Uniqueness of longest run of Bernoulli experiment

Question

In our lecture we prove the statement (Erdös-Rényi law of runs):

We consider the probability space $(\Omega:=\{0,1\}^{\mathbb{N}},\mathcal{F},\mathbb{P})$ and define a Bernoulli experiment of length $n$ with probability of success $p$. Let be $R_n$ the length of the longest run, i.e. $$ R_n:=\max\left\{l-k\mid 0\leq k<l\leq n, \frac{S_l-S_k}{l-k}=1\right\} $$ where $S_l$,$S_k$ are the number of successes until the $l$-th and $k$-th step. Then $$ P\left(\lim\limits_{n\to\infty}\frac{R_n}{\ln(n)}\text{ exists and equals }\frac{1}{\ln\left(\frac{1}{p}\right)}\right)=1. $$

The proof relies on the heuristic assumption that the longest run of the Bernoulli experiment of length $n$ is unique, so that we can use the fact $$1=np^{R_n}\implies R_n=\frac{\ln(n)}{\ln\left(\frac{1}{p}\right)}.$$ To make it clear, if we conduct the experiment $n$-times, then there is exactly one tupel $\omega\in\Omega$ which contains $R_n$-many $1$'s in a row, e.g. $\omega=(0,1,0,\underset{R_n-\text{ many}}{\underbrace{1,1,1,1,\dots,1}},1,1,0,0,1,0,1,1,0,\dots)$.

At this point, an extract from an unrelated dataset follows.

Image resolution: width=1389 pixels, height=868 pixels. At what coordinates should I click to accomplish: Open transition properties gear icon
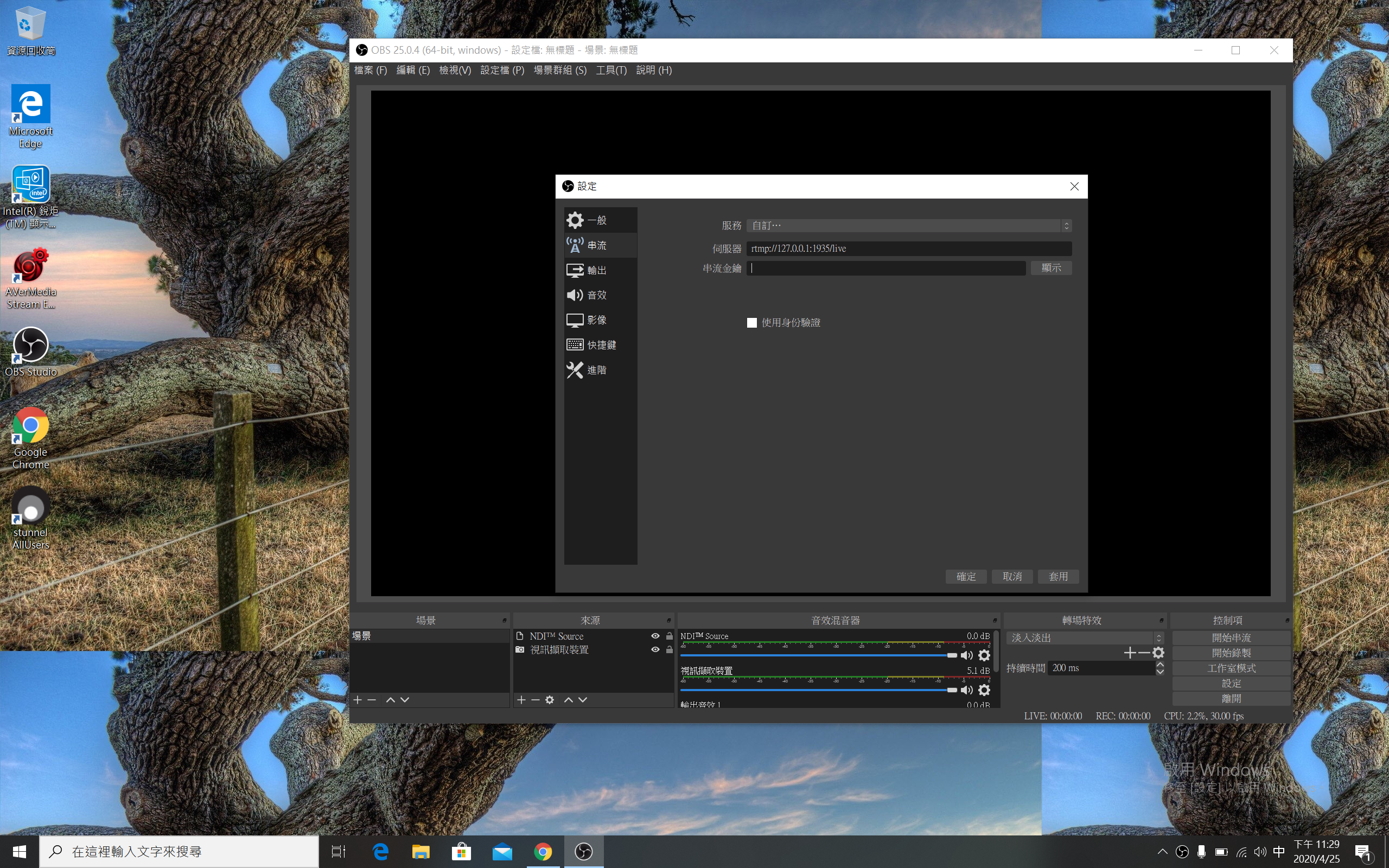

If we conduct the experiment $(n+1)$-times, then there is exactly one tupel $\omega'\in\Omega$ which contains $R_{n+1}$-many $1$'s in a row, e.g. $\omega'=(0,1,0,\underset{R_{n+1}-\text{ many}}{\underbrace{1,1,1,1,\dots,1}},1,1,0,0,1,0,1,1,0,\dots)$. And so on...

I don't understand why we can simply make this assumption? Maybe someone is more familiar with this and can explain it to me?

Answer 1

The proof relies on the heuristic assumption that the longest run of the Bernoulli experiment of length $n$ is unique

Your sample space $\Omega:=\{0,1\}^{\mathbb{N}}$ is infinite, but it seems to me that any such "heuristic assumption" ought to be consistent with the behavior of longest runs in finite experiments with sample spaces $\Omega_n=\{0,1\}^n,\ n\in\mathbb{N},$ taking the limit as $n\to\infty.$

In particular, defining $X_n$ to be the number of occurrences of the longest run of $1$s in a sequence of $n$ i.i.d. Bernoulli(1/2) random variables, it can be shown$^\dagger$ that $$\begin{align}P[X_n=1] &={1\over 2 \log(2)}+\delta_n\tag{1}\\[2ex] &=0.7213...+\delta_n\end{align}$$
where $|\delta_n|<10^{-5}$ for all $n>30000$. So the assumption of a unique longest run is expected to fail in about $28$% of those experiments, as $n\to\infty$.

---

Formulas for $P[X_n=1]$ can be obtained by noting that there is a bijection between (a) length-$n$ binary sequences with a unique longest run, and (b) compositions of $n+1$ with a unique largest part, such that these are equal in number. Calling this number $a(n)$, we thus have $P[X_n=1]={a(n)/ 2^n}$. The sequence $a(n)$ is listed at OEIS A097979, which gives both a generating function and a Mathematica program. The following pictures show the "almost convergence" of $P[X_n=1]$, which has interesting oscillations as $n\to\infty$:

The sequence has been proved$^\dagger$ to oscillate around $1/(2\log 2)$ (solid red line) with ever-decreasing amplitude, the amplitude converging to $0.00000713...$ as $n\to\infty.$ (For $n>30$ it's infeasible to directly count the sequences that have a unique longest run, so for larger $n$ up to $10000$ I used a SageMath translation of the Mathematica program, and for $n>10000$ I used the generating function (with help from ask.sagemath). The plot on the right shows only every tenth point up to $n=10000$, and every hunderdth point thereafter. (The changeover at 10000 is visible in the spacing of the dots, which also decreases as the slope decreases.)

---

$^\dagger$ I learned this from an answer to my question about a conjectured limit distribution of $X_n$ (which turns out not to exist, except "almost"). The proof is in "Brands, J. J. A. M., Steutel, F. W., & Wilms, R. J. G. (1994). On the number of maxima in a discrete sample. Statistics & Probability Letters, 20(3), 209–217. doi:10.1016/0167-7152(94)90044-2". The paper is behind a paywall, but a preprint is available.